| Exercise directions |
What you return must be exactly the lines running from the one with "Where should I click to: Click the League" to the end of the data below, inclusive, and nothing more.

| Collected data |
--------------------------------------------------
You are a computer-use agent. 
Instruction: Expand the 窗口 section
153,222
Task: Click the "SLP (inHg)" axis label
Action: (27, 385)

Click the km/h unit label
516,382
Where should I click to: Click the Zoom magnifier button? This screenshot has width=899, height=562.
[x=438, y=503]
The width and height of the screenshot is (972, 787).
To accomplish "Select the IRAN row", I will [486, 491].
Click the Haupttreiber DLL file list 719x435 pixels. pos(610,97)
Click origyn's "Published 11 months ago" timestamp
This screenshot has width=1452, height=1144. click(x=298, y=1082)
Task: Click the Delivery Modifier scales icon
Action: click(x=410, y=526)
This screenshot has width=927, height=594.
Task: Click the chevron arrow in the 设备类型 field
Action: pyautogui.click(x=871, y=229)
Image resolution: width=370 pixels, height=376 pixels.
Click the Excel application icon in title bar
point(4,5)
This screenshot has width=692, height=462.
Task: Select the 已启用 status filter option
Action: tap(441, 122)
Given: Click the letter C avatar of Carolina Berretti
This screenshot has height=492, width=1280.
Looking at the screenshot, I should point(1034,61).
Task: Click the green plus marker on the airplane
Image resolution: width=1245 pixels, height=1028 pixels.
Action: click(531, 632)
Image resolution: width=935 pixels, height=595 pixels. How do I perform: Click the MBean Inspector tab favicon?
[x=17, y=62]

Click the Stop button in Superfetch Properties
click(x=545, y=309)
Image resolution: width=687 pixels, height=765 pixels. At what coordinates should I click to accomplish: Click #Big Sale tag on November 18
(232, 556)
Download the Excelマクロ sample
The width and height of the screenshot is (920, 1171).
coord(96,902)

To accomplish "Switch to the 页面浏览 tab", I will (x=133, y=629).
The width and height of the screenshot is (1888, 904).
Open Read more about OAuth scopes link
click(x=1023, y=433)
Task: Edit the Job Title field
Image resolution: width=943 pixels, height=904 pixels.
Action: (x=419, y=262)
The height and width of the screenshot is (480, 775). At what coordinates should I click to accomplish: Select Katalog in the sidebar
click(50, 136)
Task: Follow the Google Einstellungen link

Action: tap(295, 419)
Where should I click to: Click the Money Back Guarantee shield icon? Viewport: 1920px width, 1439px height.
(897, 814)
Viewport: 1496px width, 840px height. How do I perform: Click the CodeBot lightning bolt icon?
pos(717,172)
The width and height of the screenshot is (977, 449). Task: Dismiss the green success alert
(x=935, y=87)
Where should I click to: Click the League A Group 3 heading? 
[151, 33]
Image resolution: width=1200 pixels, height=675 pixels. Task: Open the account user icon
--------------------------------------------------
| Reply to the task |
Where should I click to: Click the League A Group 3 heading? 
[151, 33]
Image resolution: width=1200 pixels, height=675 pixels. Task: Open the account user icon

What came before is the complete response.